Here’s some good news, at least for me. This sort of thing happens to good photographers all the time, so I needn’t take it personally. But how do we usually save face when this sort of thing happens? By saying, “Oh well, shit happens,” or “It doesn’t matter, I don’t like that magazine anyway.” We pretend that we’re “bigger than that” and try to take it in stride, because no one wants to come off like a cry-baby. We don’t complain when we encounter unprofessionalism in someone we’ve worked with, either, because we don’t want to be associated with anything negative. We do this because photography is a freelance field. We’re always looking for work, and jobs most often come through people you’ve worked with before. We want to have a good reputation.
Still, there’s a negative side to that kind of white-washing. I started this blog to talk openly and honestly about issues that are important to working in this field. And not all of them are pleasant. Politics are ugly. But they’re there.

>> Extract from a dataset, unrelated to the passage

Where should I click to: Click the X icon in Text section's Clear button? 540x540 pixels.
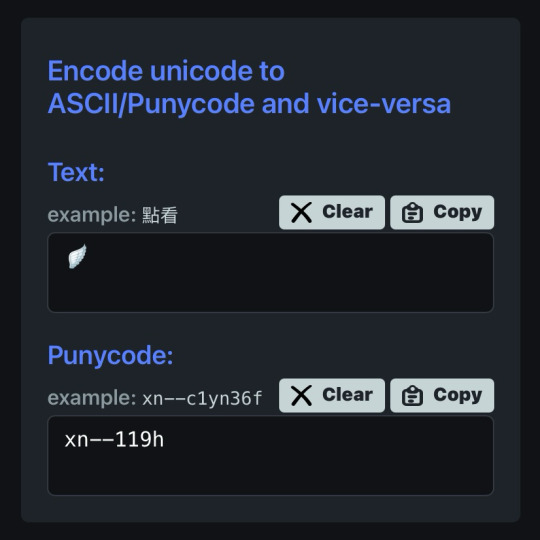(301, 212)
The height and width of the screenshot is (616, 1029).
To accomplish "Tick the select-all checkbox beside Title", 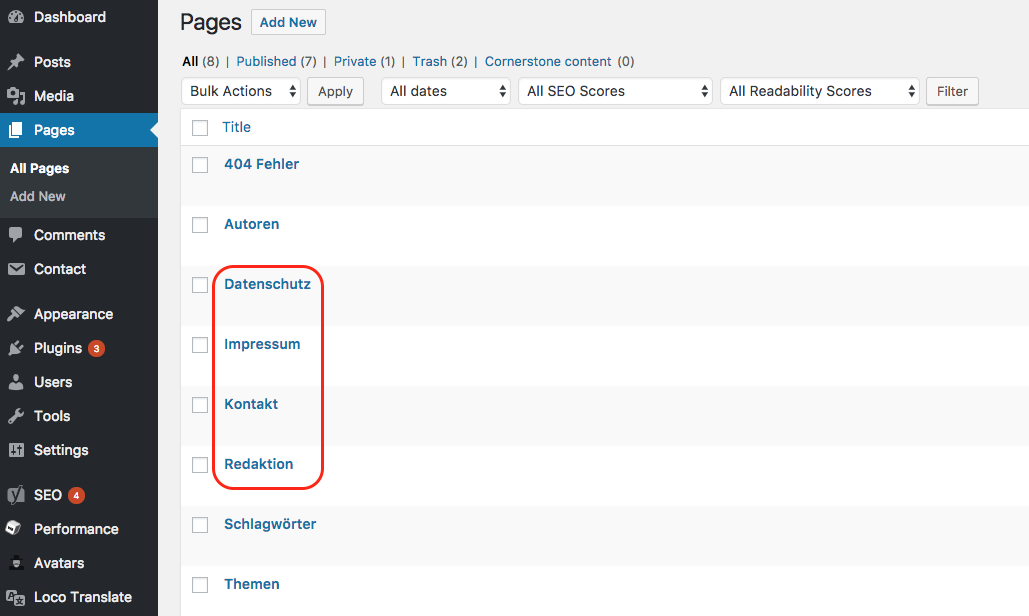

I don’t think that any professional photographer, myself included, ever gets used to being stepped on. Sure, we’ve developed tough skins over the years, but I don’t think we ever deep-down feel like it “doesn’t matter” when we think our work is devalued. It’s especially trying when the work is done for free–for exposure, or as a favor to someone, or done on spec. I really think it’s time that magazines become more responsible in their treatment of photographers and their crew. The days of being bitchy little fashionistas and throwing their power around like the days of the Tudors are finished. Give me a break. You’re just another magazine. And there are plenty that keep popping up that are prettier, shinier and newer than you. Lemon, for example. Great magazine. So is Wonderland. Check them both out when you have a chance! My only hope is that the newer mags treat the people that supply them with their content, that keep the magazine looking the way it looks, better than Flaunt does. A magazine is only as good as its content. Talented photographers supply the content that makes the magazine popular. Why step on the photographers, then? Did nobody teach them how this works?
So enjoy the video. Dimitrios and Tim did an amazing job and we all did it with you guys in mind, knowing how much you love my BTS videos. And the only way I know how to end this post is by saying this: it won’t be last time I will be disappointed. But we can all demand better treatment and change if we start insisting on it. When we stop taking shit and start demanding respect, we’ll start to change the industry. I was nervous to open my mouth here and say something but I know that the time has come that we need to start calling people out on their poor and unprofessional behavior!